Dia ada di Biak untuk menyerahterimakan jabatan panglima Komando
Sektor Pertahanan Udara Nasional IV, dari Marsekal Pertama TNI Asnam
Muhidir kepada Kolonel Penerbang Fachri Adamy.
Sebagai komando utama pertahanan udara nasional, Komando Pertahanan
Udara Nasional TNI tidak memiliki armada pesawat tempur sendiri. Pada
masa Orde Lama, komando ini memiliki “satuan udara pantjar gas” sendiri,
yang bisa langsung dikomando panglimanya setelah mendapat perintah dari
panglima tertinggi TNI.
Setelah Orde Baru berkuasa hingga kini, yang memiliki jajaran pesawat
tempur itu adalah Markas Besar TNI AU, yang terbagi ke dalam dua
komando operasi, yaitu Komando Operasi Udara I TNI AU (wilayah barat)
dan Komando Operasi Udara II TNI AU (wilayah timur).
Yang dimiliki “secara pribadi” Komando Pertahanan Udara
Nasional TNI adalah satuan-satuan radar, yang hingga saat ini berjumlah
20 satuan radar. 12 satuan radar dioperasikan di wilayah barat Indonesia dan delapan di wilayah timur.

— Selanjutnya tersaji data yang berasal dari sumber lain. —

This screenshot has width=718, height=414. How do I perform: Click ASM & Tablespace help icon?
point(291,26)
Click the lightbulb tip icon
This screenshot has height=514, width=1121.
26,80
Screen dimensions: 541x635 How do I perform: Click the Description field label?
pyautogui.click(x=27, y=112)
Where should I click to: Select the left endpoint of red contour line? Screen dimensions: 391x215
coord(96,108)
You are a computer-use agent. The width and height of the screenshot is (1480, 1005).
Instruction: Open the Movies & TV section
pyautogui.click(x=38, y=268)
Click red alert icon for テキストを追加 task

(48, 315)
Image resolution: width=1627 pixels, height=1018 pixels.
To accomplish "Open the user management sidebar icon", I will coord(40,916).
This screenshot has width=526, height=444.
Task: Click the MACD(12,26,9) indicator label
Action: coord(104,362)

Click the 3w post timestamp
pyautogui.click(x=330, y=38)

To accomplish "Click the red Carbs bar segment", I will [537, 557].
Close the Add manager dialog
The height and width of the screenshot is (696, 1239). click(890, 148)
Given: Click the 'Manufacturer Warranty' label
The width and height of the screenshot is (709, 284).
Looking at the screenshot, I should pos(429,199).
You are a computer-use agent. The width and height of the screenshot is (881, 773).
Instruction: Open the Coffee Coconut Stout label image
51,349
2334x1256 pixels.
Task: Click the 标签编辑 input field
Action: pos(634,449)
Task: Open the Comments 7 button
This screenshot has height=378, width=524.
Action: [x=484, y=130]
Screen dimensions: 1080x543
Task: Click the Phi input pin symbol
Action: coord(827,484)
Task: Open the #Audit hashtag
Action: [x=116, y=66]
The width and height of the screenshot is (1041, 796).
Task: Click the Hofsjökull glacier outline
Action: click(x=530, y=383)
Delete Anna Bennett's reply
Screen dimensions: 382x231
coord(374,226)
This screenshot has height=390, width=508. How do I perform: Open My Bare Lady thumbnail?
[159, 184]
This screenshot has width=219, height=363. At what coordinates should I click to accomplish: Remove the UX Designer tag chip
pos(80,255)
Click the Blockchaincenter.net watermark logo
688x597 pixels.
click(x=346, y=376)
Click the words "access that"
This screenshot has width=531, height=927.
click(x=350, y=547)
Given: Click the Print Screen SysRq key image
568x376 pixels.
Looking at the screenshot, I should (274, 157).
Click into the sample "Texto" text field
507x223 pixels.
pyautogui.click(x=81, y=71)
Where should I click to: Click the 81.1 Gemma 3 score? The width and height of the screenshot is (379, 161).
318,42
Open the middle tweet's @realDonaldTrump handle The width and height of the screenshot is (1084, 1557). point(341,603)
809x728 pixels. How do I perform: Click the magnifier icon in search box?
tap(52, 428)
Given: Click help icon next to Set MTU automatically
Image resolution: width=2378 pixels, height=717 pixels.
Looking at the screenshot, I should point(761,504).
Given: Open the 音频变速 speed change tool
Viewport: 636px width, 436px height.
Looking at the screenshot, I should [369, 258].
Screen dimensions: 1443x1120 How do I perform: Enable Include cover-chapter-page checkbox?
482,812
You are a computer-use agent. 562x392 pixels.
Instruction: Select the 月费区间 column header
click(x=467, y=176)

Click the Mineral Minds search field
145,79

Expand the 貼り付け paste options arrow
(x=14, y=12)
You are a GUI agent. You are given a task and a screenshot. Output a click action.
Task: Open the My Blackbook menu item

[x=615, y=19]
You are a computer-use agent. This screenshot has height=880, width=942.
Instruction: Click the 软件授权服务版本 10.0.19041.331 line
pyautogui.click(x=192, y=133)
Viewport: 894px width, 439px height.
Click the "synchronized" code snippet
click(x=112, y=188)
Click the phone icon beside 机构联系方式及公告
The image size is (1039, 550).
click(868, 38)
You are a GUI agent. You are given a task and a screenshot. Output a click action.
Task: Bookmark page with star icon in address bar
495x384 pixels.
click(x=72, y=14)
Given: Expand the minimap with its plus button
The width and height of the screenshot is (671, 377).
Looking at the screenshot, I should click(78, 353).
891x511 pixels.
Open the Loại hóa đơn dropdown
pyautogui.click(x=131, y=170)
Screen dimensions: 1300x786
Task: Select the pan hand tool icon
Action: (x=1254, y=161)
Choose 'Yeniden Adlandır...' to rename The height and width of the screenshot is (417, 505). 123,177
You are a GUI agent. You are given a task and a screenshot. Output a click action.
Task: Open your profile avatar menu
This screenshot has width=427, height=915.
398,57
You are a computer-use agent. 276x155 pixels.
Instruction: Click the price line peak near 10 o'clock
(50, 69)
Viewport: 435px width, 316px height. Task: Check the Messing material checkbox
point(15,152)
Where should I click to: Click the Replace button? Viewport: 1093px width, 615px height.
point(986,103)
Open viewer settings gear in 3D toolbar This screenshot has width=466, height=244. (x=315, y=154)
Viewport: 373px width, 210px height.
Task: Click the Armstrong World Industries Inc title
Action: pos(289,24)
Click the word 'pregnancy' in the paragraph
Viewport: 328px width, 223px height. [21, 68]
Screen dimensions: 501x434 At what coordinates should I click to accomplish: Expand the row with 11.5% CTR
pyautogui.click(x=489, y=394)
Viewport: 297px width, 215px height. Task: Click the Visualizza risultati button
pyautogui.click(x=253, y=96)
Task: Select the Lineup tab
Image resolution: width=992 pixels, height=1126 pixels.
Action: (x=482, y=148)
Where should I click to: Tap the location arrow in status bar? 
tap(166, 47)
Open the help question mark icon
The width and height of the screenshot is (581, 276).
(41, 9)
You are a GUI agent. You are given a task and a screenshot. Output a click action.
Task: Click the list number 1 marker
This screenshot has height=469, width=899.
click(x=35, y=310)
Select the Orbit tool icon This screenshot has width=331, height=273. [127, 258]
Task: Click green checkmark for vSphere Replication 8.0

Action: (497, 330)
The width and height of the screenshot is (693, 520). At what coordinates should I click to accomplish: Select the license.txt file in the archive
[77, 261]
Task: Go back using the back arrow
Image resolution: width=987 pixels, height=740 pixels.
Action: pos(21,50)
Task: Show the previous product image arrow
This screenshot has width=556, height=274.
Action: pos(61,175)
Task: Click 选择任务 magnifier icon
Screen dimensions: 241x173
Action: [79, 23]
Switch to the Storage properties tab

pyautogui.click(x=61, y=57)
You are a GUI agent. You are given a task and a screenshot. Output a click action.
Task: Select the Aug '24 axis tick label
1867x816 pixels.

Pada sisi lain, dia mengakui bahwa pengadaan pesawat tempur dan
sistem arsenal aktif dan pasifnya memerlukan biaya negara yang tidak
sedikit dan waktu cukup panjang untuk memproses hingga hadir di Tanah
Air.
“Saat ini penanganan pelanggaran ruang udara nasional mengandalkan
pesawat tempur Sukhoi. Ya jika jenis pesawat buru sergap kita punya akan
sangat membantu percepatan pengejaran pesawat asing melintas secara
tidak berizin,” kata Sumintaatmadja.
Dari sisi biaya operasionalisasi, pengerahan Sukhoi Su-27/30MKI dari
Skuadron Udara 11 yang berpangkalan di Pangkalan Udara Utama TNI AU
Hasanuddin, Makassar, sangat tinggi.
Sekitar Rp400 juta diperlukan untuk menerbangkan satu unit Su-27/30MKI Flanker itu, sedangkan operasi pengejaran dan pemaksaan mendarat atau patroli udara selalu dilakukan dalam flight berkekuatan dua unit pesawat tempur. (www.antaranews.com)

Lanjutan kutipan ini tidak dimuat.